There is no shortage of creative hyphenates of the musician-composer variety who would argue that measure of a great soundtrack or score is one that blends so seamlessly into the fabric of the filmmaking, audiences only subconsciously register a film’s musical subtext.
But for legendary musician and film composer, T Bone Burnett — whose work spans the indelible twang-y folk melodies infusing O Brother Where Art Thou to his Oscar-winning work on Crazy Heart to his elegiac compositions pulsing through Finding North — the right combination of film and music can be highly combustible.
“There is an alchemy that occurs when music and film are fused,” says Burnett, who recently lent his talents to a little under-the-radar project known as The Hunger Games. “Music creates a heightened reality any time it is played and film is also capable of creating a heightened reality, so the two together can be explosive.”
Expect a similarly charged alchemy to erupt on stage at the O2 in London, when Burnett and Robert Redford join forces to debate and discuss their favorite music-enhanced moments in film and the nuances involved in making sure a film and its score make beautiful music together. The dialogue, moderated by novelist and diehard pop music aficionado, Nick Hornby, will take place on April 26 at 8pm, kicking off the inaugural Sundance London film and music festival, which runs from April 26-29.

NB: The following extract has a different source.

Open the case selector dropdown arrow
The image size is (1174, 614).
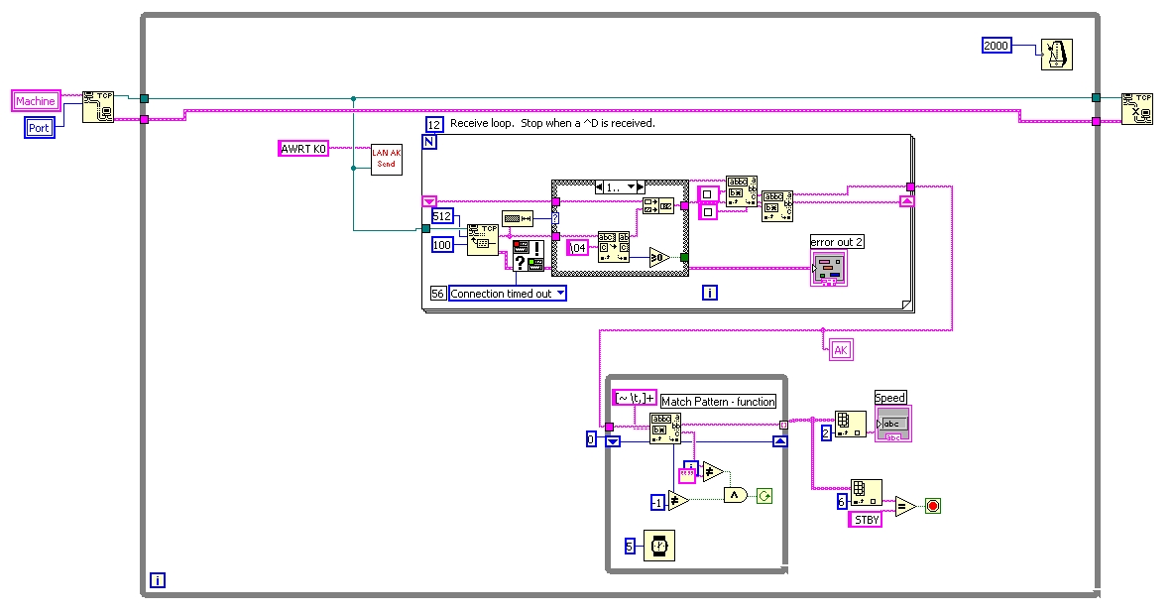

In this revealing Q&A (available in an extended format in the Sundance: London Event Guide), Burnett offers a tantalizing glimpse at his own singular musical sensibility and how it informs his most distinctive film scores. Judging by the bold and eclectic array of films he references below, the meeting of the minds between Burnett and Redford (with a crucial assist from Nick Hornby) is poised to become an entertaining and enlightening mash-up of sound and visionaries.
“Raindrops Keep Falling on My Head” over the bicycle scene in Butch and Sundance works so brilliantly. Why?
T Bone Burnett: That’s one of the great and mysterious examples of the power of image and music together, and I have no idea why that music worked so powerfully with those pictures. It wasn’t a period piece of music. The singer, BJ Thomas, was from Texas, but his performance was definitely on the modern side of things. The lyrics felt modern.
It wasn’t a piece of music that those characters would have ever heard. But it was about being free and “nothing worrying me,” and it was graceful and somehow evoked or coincided with what the actors were doing and who the characters were and maybe even where they were, but at the same time, it created the sort of heightened reality that music creates in a film. In the end, though, the film tells you what fits and what doesn’t. That film was obviously into that song and that performance of that song.
When people think of independent film, Sundance, and T Bone Burnett, a lot of them will think immediately of The Big Lebowski. Did you have a lot of fun working on the movie? Were there any particular tracks you really wanted in, but that didn’t make the cut?
T Bone Burnett: I seriously have had nothing but fun working with the Coen brothers, and am having fun now with them making a movie called Inside Llewyn Davis about the Greenwich Village folk scene in 1961 or 1962, just before Dylan got there. I had proposed “I Am a Man of Constant Sorrow” for the epic hero, the Dude. It ended up being for the epic hero Ulysses Everett McGill in our next movie together. [Editor’s note: O Brother, Where Art Thou?]